(Screenshot grounding data)
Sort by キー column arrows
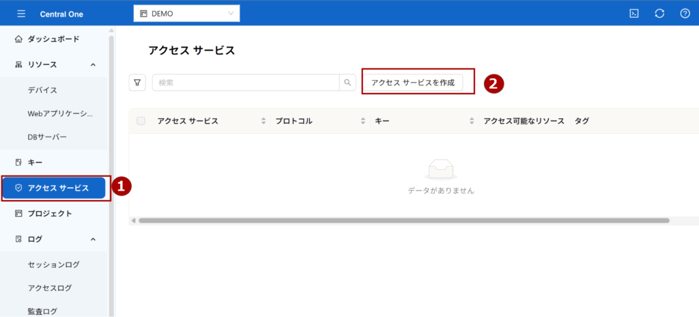Screen dimensions: 699x317 (472, 121)
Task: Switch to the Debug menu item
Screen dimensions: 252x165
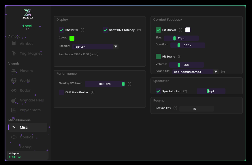Action: coord(26,147)
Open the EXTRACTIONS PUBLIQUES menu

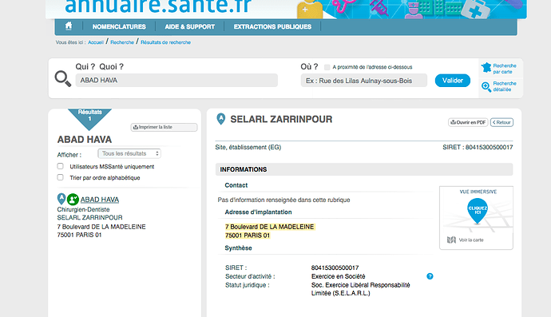(272, 26)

REQUIREMENT
Word for word, copy every line of the data, excluding any pictures.

TASK SOLUTION
Sort by キー column arrows
Screen dimensions: 699x317 (472, 121)
Task: Switch to the Debug menu item
Screen dimensions: 252x165
Action: coord(26,147)
Open the EXTRACTIONS PUBLIQUES menu

(272, 26)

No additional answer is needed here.